ARLINGTON, Va. — The Army Reserve has announced a new Employer Partnership program that would guarantee reservists a civilian job that complements their military specialty, complete with all the necessary training, licensing and certifications.
Lt. Gen. Jack C. Stultz, chief of the Army Reserve, said he designed the initiative as a way to give employers incentives for hiring Army Reserve soldiers.
“We’re into the seventh year of the global war on terrorism, and employers are bearing the burden when their soldier-employee takes a leave of absence from the workplace to support the war in Iraq or Afghanistan,” Stultz said. “We’re offering employers who want to partner with us the chance to gain tangible benefits by hiring Army Reserve soldiers.”
The partnership will have significant benefits for reservists, too, according to Lt. Col. Diana Cleven, a Reserve official who helped develop the initiative.
“It will help them be more competitive in their civilian career fields,” Cleven said.
The key to the initiative is developing a cross-credentialing and reciprocity of licensing process with a specific sector of industry, Cleven told Stars and Stripes in a Thursday telephone interview.
Once reservists have the proper paperwork, employers and the Army Reserve can “share the talents of prequalified, screened, trained, educated and advance-certificated professionals,” Cleven said.
Clevens said the Reserve is targeting employers in career fields that have the highest number of reservists employed. Those include medicine, transportation, engineering and constructions, personnel and administration, law enforcement/corrections, information technology, supply and civil affairs, she said.
Although “we’re in the very early stages of getting this together,” Cleven said, two agreements were signed in April.
The first was with the American Trucking Association; the second with Inova Health System, a nationwide health care provider that wants to do a pilot program with 10 Army reservists in its Alexandria hospital.

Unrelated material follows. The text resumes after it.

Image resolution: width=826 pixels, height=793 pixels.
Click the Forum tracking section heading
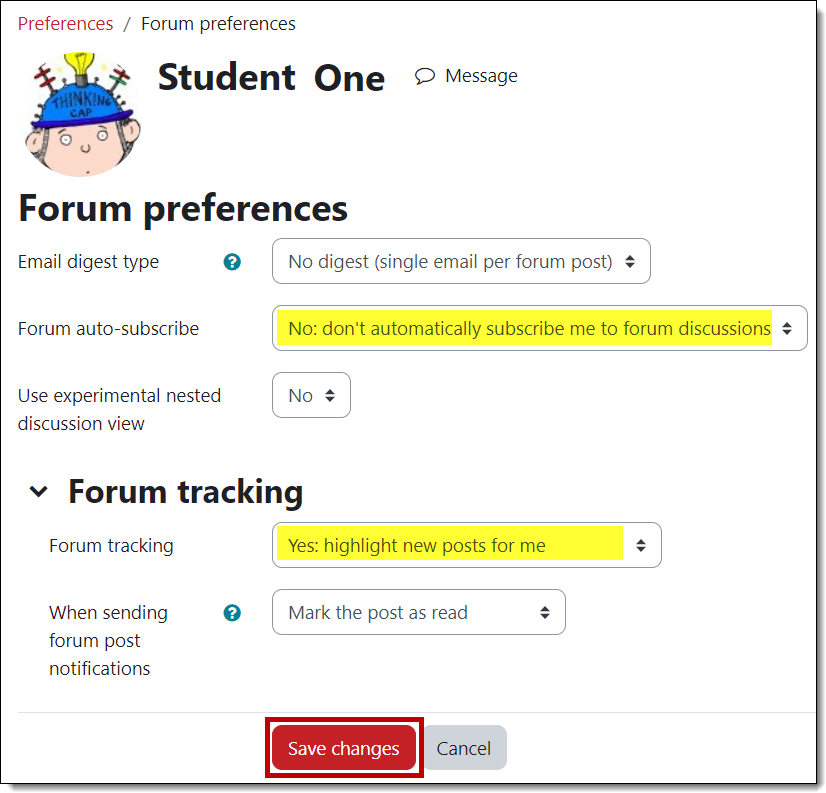184,491
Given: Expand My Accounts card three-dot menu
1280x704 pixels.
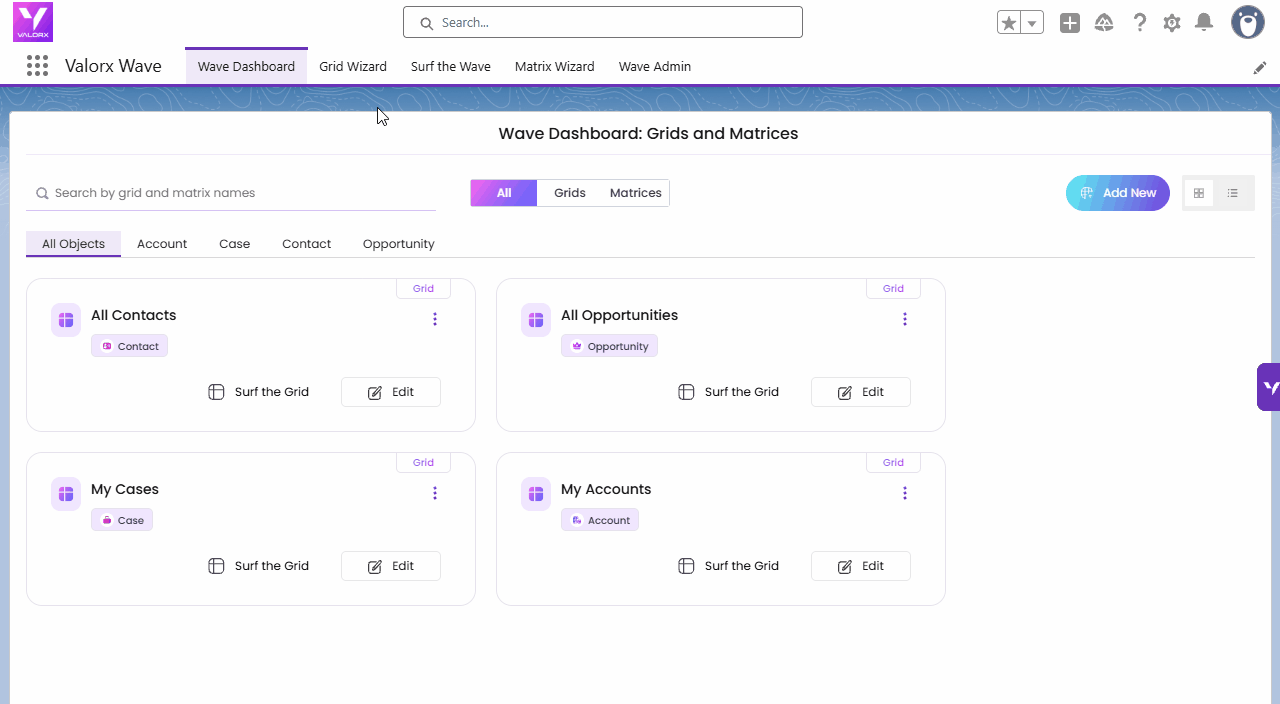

The agreement with the ATA, the largest national trade association for the trucking industry, is a good example of how the partnerships work, and of some of the challenges involved, Clemens said.
The document, signed April 14, “is a very broad statement” that says the two organizations will focus together on recruiting commercial vehicle drivers to the Army Reserve, recruiting reservists into the trucking industry and, finally, recruiting active-duty soldiers going into the Army Reserve into careers in the trucking industry, she said.
The fine print, involving licensing, is more complex.
One goal is for Army reservists to come out of the Army’s truck driving school with a commercial license. But the Army’s curriculum does not meet the Federal Motor Carrier Safety Administration’s standards for granting commercial licenses.
“So now we’re working out how to modify the Army curriculum to receive the credit,” Clevens said.
The flip side is when a commercially licensed truck driver wants to join the Army Reserve. Rather than send that person through the Army school, the way the Army requires today, “it would save taxpayer dollars if there was a modified [Army] course that would take advantage of those skills he has already required,” Clevens said.
Those issues are still being worked out, but the ATA decided not to wait to sign the agreement, because it’s eager to show support for the military, Cleven said.